A Yes, I do recall it.

Q Okay. And the date, again, is January 15, 2020, correct?

A That’s right.

Q So that was 14 days before the interview that you just described at which you were present, correct?

A Correct.

Q Does that help you recall whether this email between you and Seth DuCharme was referring to the witness that you participated in the interview of on January 29, 2020?

A Yes, it definitely did.

Q Okay. Just for clarity, yes, this email is about that witness?

A Yes, that email is about setting up a meeting and interview of Mr. Giuliani.

Q Okay. So the witness was Mr. Giuliani? That’s who you’re talking about?

A Yes.

Neither the date of this interview nor Brady’s participation in it is new. After the FBI seized his devices, Rudy attempted to use the interview to claim he had been cooperating in law enforcement and so couldn’t have violated FARA laws. And NYT provided more details on the interview in the most substantive reporting to date on Brady’s review, reporting that conflicts wildly with Brady’s congressional testimony.

The new detail in the email — besides that DuCharme didn’t mention Rudy by name (elsewhere Brady explained that all his “discrete” communications with DuCharme were face-to-face which would make them “discreet”) or that the email was written two days before Jeffrey Rosen set up EDNY as a gate-keeper — is DuCharme’s comment that “we” would be more comfortable if Brady participated so “we” got a sense of what was coming out of it.
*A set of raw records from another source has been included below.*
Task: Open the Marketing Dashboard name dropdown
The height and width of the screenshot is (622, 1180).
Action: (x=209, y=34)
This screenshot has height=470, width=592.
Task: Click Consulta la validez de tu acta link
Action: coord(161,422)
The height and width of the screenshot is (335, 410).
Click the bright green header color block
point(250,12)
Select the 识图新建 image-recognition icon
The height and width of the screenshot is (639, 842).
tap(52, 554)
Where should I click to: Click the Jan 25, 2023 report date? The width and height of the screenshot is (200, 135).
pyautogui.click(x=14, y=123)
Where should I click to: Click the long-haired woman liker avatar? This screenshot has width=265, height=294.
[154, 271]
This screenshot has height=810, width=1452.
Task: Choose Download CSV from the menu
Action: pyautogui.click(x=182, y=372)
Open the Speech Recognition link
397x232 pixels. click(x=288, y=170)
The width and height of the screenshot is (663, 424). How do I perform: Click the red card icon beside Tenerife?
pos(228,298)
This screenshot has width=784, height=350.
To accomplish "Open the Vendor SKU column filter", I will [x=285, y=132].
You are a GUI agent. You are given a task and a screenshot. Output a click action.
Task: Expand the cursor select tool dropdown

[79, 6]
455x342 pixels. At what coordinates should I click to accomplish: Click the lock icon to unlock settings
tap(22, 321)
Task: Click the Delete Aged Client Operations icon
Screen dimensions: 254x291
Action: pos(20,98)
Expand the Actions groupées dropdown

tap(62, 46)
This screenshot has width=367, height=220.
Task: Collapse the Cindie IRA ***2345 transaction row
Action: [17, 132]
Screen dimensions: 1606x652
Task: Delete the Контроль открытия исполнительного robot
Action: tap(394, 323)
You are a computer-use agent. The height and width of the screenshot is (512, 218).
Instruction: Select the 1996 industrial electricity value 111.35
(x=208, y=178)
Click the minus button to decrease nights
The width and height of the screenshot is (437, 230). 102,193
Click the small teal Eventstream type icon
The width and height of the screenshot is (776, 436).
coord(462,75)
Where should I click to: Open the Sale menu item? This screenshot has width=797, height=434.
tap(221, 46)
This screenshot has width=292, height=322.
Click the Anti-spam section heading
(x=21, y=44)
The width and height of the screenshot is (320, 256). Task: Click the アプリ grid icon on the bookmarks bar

I don’t want to take this away from you, because I know you and I

A Oh, sure.

Q just have one copy. But just, again, what this email says is, “I concur with your proposal to interview the person we talked about.” And then he says, “Would feel more comfortable if you participated so we get a sense of what’s coming out of it.” Do you see that?

A Uhhuh.

Q Okay.

A Yes.

Q So what did he mean by “we”? Who was he referring to by “we”? Do you know?

A I don’t know.

Q Okay. Is it fair to infer that he is referring to the Attorney General and the Office of the Deputy Attorney General where he was working?

A I don’t know. Yeah, some group of people at Main Justice, but I don’t know specifically if it was DAG Rosen, Attorney General Barr, or the people that were supporting them in ODAG and OAG.

Q Okay. But they wanted to, quote, “get a sense of what’s coming out of it,” correct? A

From the email, yes.

Scott Brady was supposed to vet Rudy, not just vet the dirt that Rudy shared with him.

And on that, if we can believe Brady’s testimony, Brady failed.

As Democratic staffers probed at the end of their discussion on the Parnas materials from impeachment, it was not just that Brady’s own team didn’t consult any impeachment materials, it’s also that Rudy, when he met with Brady on January 29, 2020, didn’t tell Brady that he had solicited an interview in which Zlochevsky had said something different than he did to the informant.

Q Okay. Then the other question I think that I have to ask about this is: This is a prior inconsistent statement of Mr. Zlochevsky that your investigation did not uncover, but it’s a statement that Mr. Giuliani was certainly aware of. Would you agree?

A Yes, if based on your representation, yes, absolutely.

Democratic staffers returned to that line of questioning close to the end of the roughly 6-hour deposition. After Republicans, including Jim Jordan personally, got Brady to explain that he was surprised by the NYPost story revealing that Rudy had the “laptop” on October 14, 2020, Democratic staffers turned to a Daily Beast article, published three days after the first “Hunter Biden” “laptop” story, quoting Rudy as saying, “The chance that [Andrii] Derkach is a Russian spy is no better than 50/50” and opining that it “Wouldn’t matter” if the laptop he was pitching had some tie to the GRU’s hack of Burisma in later 2019.”What’s the difference?”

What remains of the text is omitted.